_REQUIRED TASKS_:
1. Copy the part of the payroll tax article from "In a letter, Senate" to "treat Medicare patients." word for word.
2. Extend the payroll tax article past its final sentence.

_EXERCISE TEXT_:
►

Washington House and Senate leaders traded demands Wednesday but remained mired in a bitter holiday-season stalemate that is threatening 160 million workers with Jan. 1 tax increases and millions of the long-term unemployed with an end to their benefits.
In a letter, Senate Majority Leader Harry Reid urged Speaker John Boehner to bring House lawmakers back to Washington and approve a bipartisan measure the Senate approved overwhelmingly last weekend. That bill would extend the payroll tax cut and jobless benefits for two months, giving bargainers time to agree to a more expensive, yearlong measure.
"Because we have a responsibility to assure middle-class families that their taxes will not go up while we work out our differences, we must pass this immediate extension first," wrote Reid, D-Nev.
Minutes later, Boehner, R-Ohio, and other top House Republicans invited reporters into a meeting where they urged Reid to bring senators back to town so they can negotiate over a yearlong extension of the tax cut and jobless benefits. The bill would also postpone a scheduled Jan. 1 cut of 27 percent in payments to doctors who treat Medicare patients.
"All we're asking for is to get Senate members over here to work with us to resolve our differences so we can do what everybody wants to," Boehner said.

◄

_DATA SHOWN_:
►

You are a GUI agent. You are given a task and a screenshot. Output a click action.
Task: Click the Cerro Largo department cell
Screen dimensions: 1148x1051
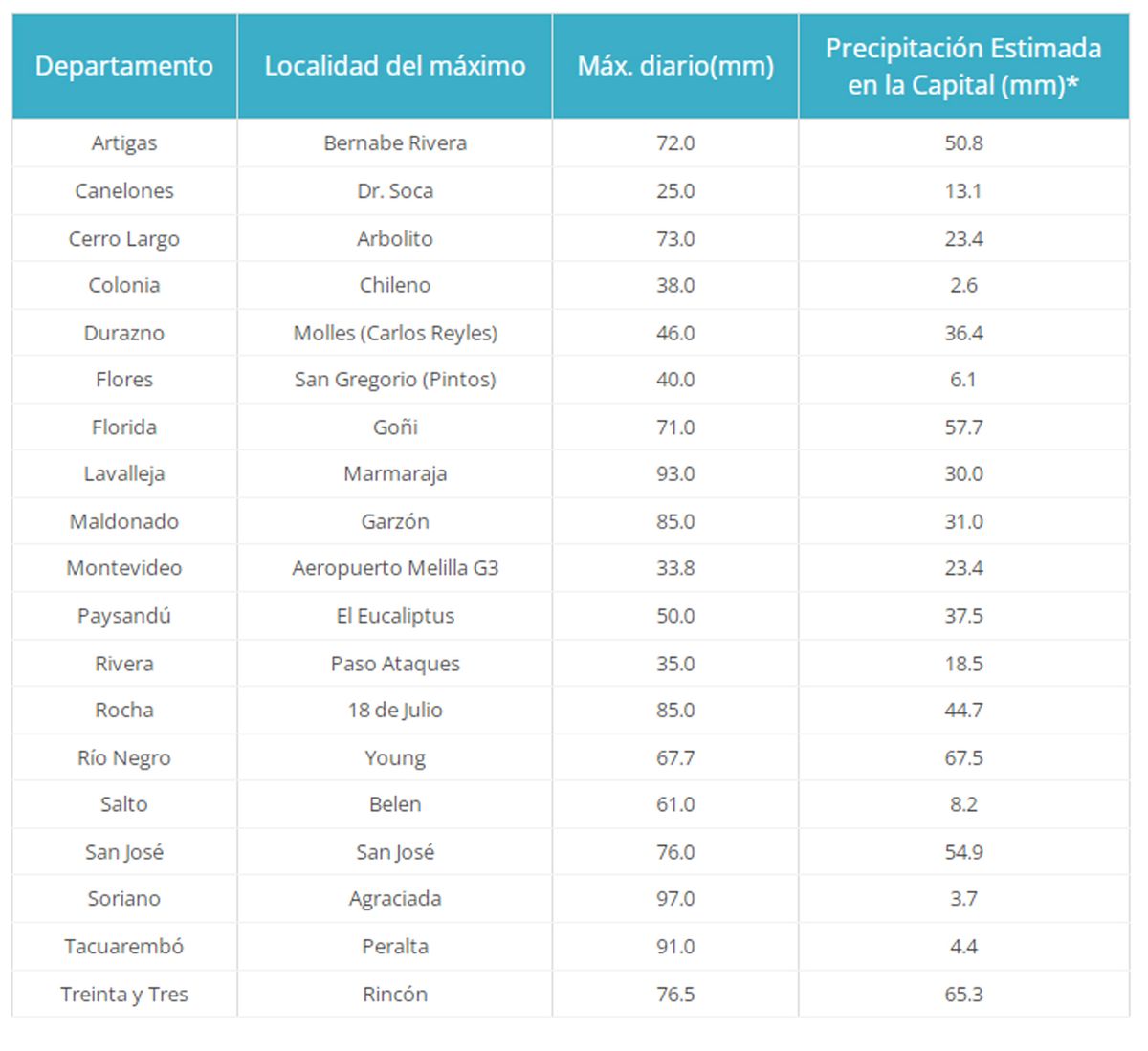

◄
►

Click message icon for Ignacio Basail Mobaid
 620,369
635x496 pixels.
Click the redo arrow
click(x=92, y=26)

◄
►

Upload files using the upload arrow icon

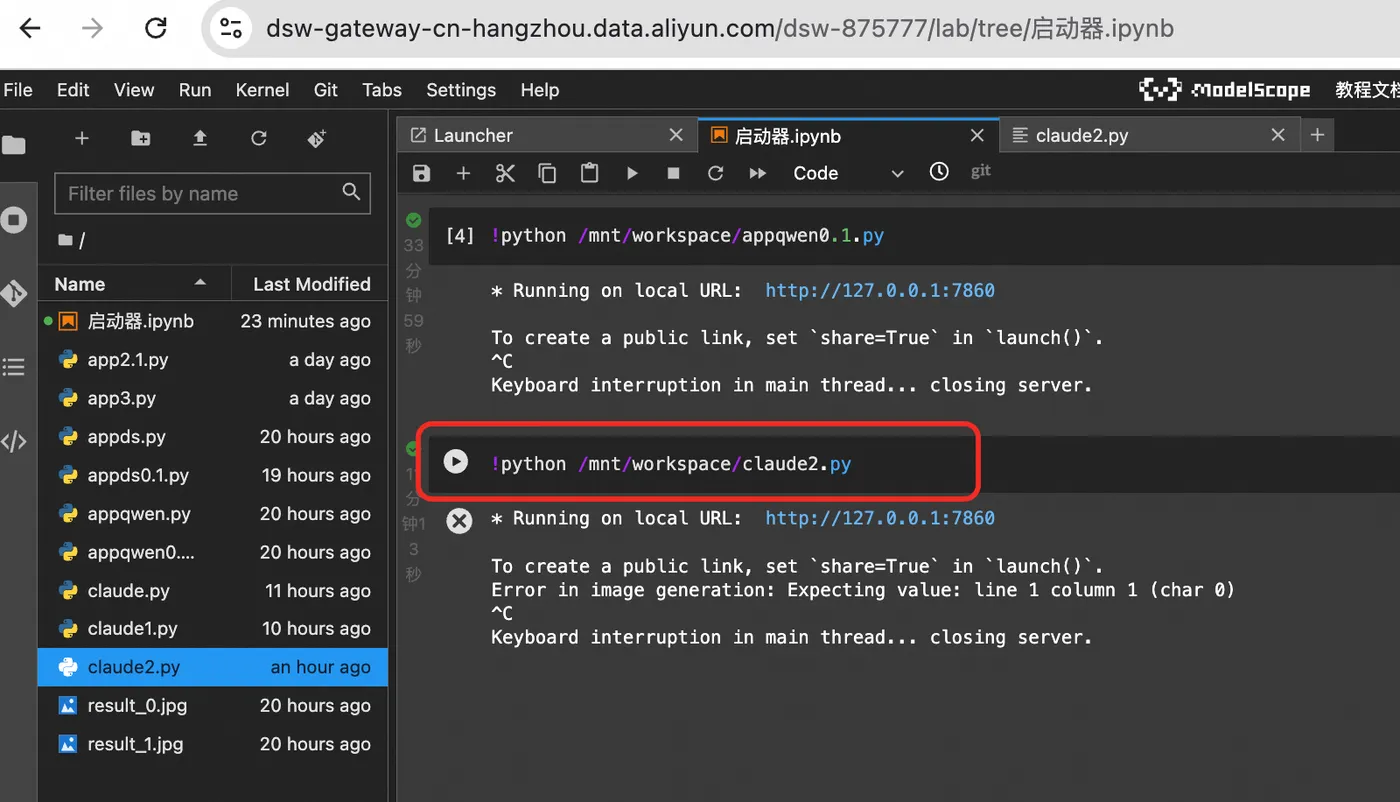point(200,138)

◄

_OUTPUTS BY TASK_:
1.
In a letter, Senate Majority Leader Harry Reid urged Speaker John Boehner to bring House lawmakers back to Washington and approve a bipartisan measure the Senate approved overwhelmingly last weekend. That bill would extend the payroll tax cut and jobless benefits for two months, giving bargainers time to agree to a more expensive, yearlong measure.
"Because we have a responsibility to assure middle-class families that their taxes will not go up while we work out our differences, we must pass this immediate extension first," wrote Reid, D-Nev.
Minutes later, Boehner, R-Ohio, and other top House Republicans invited reporters into a meeting where they urged Reid to bring senators back to town so they can negotiate over a yearlong extension of the tax cut and jobless benefits. The bill would also postpone a scheduled Jan. 1 cut of 27 percent in payments to doctors who treat Medicare patients.

2.
President Barack Obama and leaders of both parties want to extend the tax cuts and jobless benefits and prevent the cut in doctors' reimbursements for an entire year. Most lawmakers have left Washington for the Christmas and New Year's holiday, but could quickly return to vote on any agreement.
The back and forth underscored a pressure-packed partisan fight, being waged on the eve of a presidential and congressional election year, in which neither side is showing any indication of give.
In a moment of political theater, Democrats tried to get the House to consider the two-month extension of the payroll tax cut as the chamber convened for a ceremonial session at which no formal business was scheduled. But acting speaker Rep. Michael Fitzpatrick, R-Pa., adjourned the chamber and walked out.
"Mr. Speaker, you're walking out. You're walking away just as so many Republicans have walked away from middle-class taxpayers" and others, Rep. Steny Hoyer of Maryland, the No. 2 House Democrat, shouted to an empty chair where the House presiding officer sits.
Republicans also came under pressure from their own usual allies when an opinion article on the Wall Street Journal's conservative editorial page accused the GOP of botching the fight over the payroll tax cut.
"Republicans would do best to cut their losses and find a way to extend the payroll holiday quickly," the editors wrote.
On Tuesday, the House voted 229-193 to kill the Senate measure. Afterward, Obama signaled he'll use his presidential megaphone to try to force Republicans controlling the House into submission.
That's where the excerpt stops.